Beethoven always believed music had a
higher purpose than merely the making of
beautiful sounds, that it could express and
inspire human aspirations toward a more
exalted life, in closer harmony with neighbors and strangers alike, and ultimately
with God. In the Ninth, he drove home
this message by crowning his instrumental
symphony with an unprecedented choral
finale: a setting of Friedrich Schiller’s poem
“Ode to Joy,” in which joy is defined as a
state in which “all men are made brothers.”
The Ninth Symphony comes from the
visionary last years of Beethoven’s life during which he also created the Missa solemnis
and his celebrated late string quartets.
He had not written a symphony since the
Eighth in 1812. The years that followed
had been a period of emotional struggle
and artistic stasis.
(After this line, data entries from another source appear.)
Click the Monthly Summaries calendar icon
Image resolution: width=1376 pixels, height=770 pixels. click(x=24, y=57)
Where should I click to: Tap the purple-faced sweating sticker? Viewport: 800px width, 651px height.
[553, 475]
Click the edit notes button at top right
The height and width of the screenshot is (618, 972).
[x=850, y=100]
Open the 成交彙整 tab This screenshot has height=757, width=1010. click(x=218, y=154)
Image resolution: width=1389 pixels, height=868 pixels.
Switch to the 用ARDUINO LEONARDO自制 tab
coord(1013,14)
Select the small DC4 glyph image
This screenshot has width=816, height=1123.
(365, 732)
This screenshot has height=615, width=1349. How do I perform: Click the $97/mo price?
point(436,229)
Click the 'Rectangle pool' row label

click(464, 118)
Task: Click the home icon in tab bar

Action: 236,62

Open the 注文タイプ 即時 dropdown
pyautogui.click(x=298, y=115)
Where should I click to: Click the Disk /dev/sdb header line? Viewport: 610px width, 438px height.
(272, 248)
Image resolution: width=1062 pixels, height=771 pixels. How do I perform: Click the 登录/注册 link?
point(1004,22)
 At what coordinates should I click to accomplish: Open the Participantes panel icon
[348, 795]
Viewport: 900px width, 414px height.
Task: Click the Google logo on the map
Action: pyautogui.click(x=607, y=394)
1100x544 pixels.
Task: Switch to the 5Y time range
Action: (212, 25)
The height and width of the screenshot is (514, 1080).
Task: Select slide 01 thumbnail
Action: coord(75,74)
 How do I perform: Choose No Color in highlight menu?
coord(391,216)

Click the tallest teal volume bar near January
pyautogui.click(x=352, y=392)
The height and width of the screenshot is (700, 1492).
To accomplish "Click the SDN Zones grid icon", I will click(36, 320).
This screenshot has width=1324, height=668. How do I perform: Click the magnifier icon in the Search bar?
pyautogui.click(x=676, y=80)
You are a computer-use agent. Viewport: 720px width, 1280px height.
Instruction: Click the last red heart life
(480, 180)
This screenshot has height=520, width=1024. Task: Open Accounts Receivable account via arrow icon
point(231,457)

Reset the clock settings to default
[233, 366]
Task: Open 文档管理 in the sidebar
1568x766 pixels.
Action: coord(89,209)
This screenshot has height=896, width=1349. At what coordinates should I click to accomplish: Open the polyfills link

Only when Beethoven
resolved the battle for custody of his nephew Karl in 1820 did his creative powers
flow freely again. By 1822 when he began
sketching the Ninth, he was described by a
Viennese contemporary, Johann Sporschil,
as “one of the most active men who ever
lived … deepest midnight found him still
working.” Now virtually stone deaf, he had,
in biographer Maynard Solomon’s words,
“reached a stage where he had become
wholly possessed by his art.”
Since at least the early 1790s, Beethoven
had loved Schiller’s “Ode to Joy” (written
in 1785 as a drinking song) and considered setting it to music. But as late as the
summer of 1823, he was still considering a
purely instrumental finale for the Ninth.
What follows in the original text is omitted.